Esse foi um golpe estimulado, idealizado, tramado e
planejado por toda a cúpula militar da Presidência da República, no governo
Bolsonaro. Ele foi o chefe político e comandante supremo desses oficiais
superiores em cargos estratégicos. Após o julgamento na Suprema Corte civil, os
militares devem ser julgados, também, no Superior Tribunal Militar. Será a
primeira vez que oficiais responderão a IPMs por crime político. Espera-se que
os golpistas sejam punidos de forma exemplar e, com agravantes por serem de alta
patente, estarem em funções de grande responsabilidade, vários deles em
posições cujo mandato incluía a obrigação de defender a integridade do Estado
Democrático de Direito.
Foi um golpe inacabado e é precisamente porque não se
consumou que pôde ser investigado e será julgado. Golpes consumados cancelam o
Estado Democrático de Direito e se asseguram a imunidade. Como fizeram os
militares de 1964, que forçaram um Congresso sitiado a incluí-los na anistia a
suas vítimas, em troca de uma abertura política negociada. O tipo penal é
tentativa de golpe de Estado, isto é, tentar depor o governo legalmente
constituído, com emprego de violência ou grave ameaça. O outro tipo penal é tentar
abolir o Estado Democrático de Direito, com emprego de violência ou grave
ameaça, impedindo ou restringindo o exercício dos poderes constitucionais. As
penas são leves diante da gravidade dos crimes, no máximo 12 anos de prisão,
para cada crime.
Mesmo a pena agravada em um terço por ocupar os mais altos
postos de comando não guarda proporção com a seriedade dos crimes e a
oportunidade que um golpe desse tipo abre para crimes hediondos, como tortura e
execução de adversários. O organograma do Gabinete de Crise previsto para logo
após a deposição e morte de Lula, Alckmin e Moraes, que seria comandado pelos
generais agora indiciados, Heleno Augusto e Braga Netto, previa uma
"Assessoria de Inteligência" encarregada de ações de "inteligência
e contrainteligência, nos níveis federal, estadual e municipal". Quem
viveu os anos de chumbo, sabe no que se tornaram esses aparatos de
"inteligência e contrainteligência" das Forças e do SNI.
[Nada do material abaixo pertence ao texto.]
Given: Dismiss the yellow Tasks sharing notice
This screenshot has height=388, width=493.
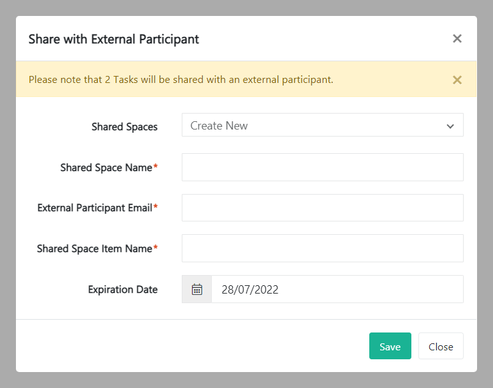Looking at the screenshot, I should pyautogui.click(x=457, y=80).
Pelo menos se todos os envolvidos no plano de golpe e
abolição do estado democrático de direito, mentores, financiadores e
operadores, forem condenados pela pena máxima, acrescida de seus agravantes,
passarão uma boa temporada encarcerados. Seria o fim da impunidade crônica que
caracterizou o tratamento judicial de crimes políticos no Brasil e da leniência
com as tramas golpistas, inclusive, aquela que terminou nos 21 anos de ditadura
militar e abusos aos direitos humanos em seus porões. O inquérito do golpe não
estará completo até que toda a cúpula de responsáveis por seu planejamento,
custeio e operação sejam punidos, inclusive, aqueles que escaparam ao
indiciamento no primeiro relatório. Esperemos por outros.